Search the records below for the string "word" and copy each line where it turns up.

+++

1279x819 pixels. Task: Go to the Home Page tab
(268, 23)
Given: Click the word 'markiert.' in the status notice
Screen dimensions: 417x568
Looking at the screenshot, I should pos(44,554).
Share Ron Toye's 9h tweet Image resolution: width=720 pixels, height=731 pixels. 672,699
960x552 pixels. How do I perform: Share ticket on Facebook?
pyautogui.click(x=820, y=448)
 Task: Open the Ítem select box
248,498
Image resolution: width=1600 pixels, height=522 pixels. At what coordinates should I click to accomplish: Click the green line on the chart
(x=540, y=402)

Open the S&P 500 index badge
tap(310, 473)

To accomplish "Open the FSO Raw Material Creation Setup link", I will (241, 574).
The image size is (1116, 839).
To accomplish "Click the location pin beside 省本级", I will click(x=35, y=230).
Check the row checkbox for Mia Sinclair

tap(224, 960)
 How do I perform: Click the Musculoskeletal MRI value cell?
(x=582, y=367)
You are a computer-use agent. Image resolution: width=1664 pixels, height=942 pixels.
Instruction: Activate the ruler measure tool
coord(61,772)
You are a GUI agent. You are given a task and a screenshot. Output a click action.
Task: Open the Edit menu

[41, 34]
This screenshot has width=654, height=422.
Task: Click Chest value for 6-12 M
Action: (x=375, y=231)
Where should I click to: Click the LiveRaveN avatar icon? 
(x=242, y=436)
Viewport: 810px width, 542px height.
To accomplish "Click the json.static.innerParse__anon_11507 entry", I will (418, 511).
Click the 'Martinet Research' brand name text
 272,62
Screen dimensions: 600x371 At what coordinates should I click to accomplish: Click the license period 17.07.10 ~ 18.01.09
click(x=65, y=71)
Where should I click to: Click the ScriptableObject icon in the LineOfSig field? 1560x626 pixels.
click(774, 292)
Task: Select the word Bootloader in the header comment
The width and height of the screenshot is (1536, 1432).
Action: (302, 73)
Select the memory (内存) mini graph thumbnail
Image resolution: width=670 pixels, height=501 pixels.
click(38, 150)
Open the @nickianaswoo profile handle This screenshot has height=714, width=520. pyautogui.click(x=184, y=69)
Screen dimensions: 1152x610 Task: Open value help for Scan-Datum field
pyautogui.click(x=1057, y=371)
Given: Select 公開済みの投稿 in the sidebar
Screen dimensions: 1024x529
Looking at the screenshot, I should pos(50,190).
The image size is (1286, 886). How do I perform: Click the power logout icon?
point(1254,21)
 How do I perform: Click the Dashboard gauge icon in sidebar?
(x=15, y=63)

+++

Answer to this exercise
Given: Click the word 'markiert.' in the status notice
Task: Select the word Bootloader in the header comment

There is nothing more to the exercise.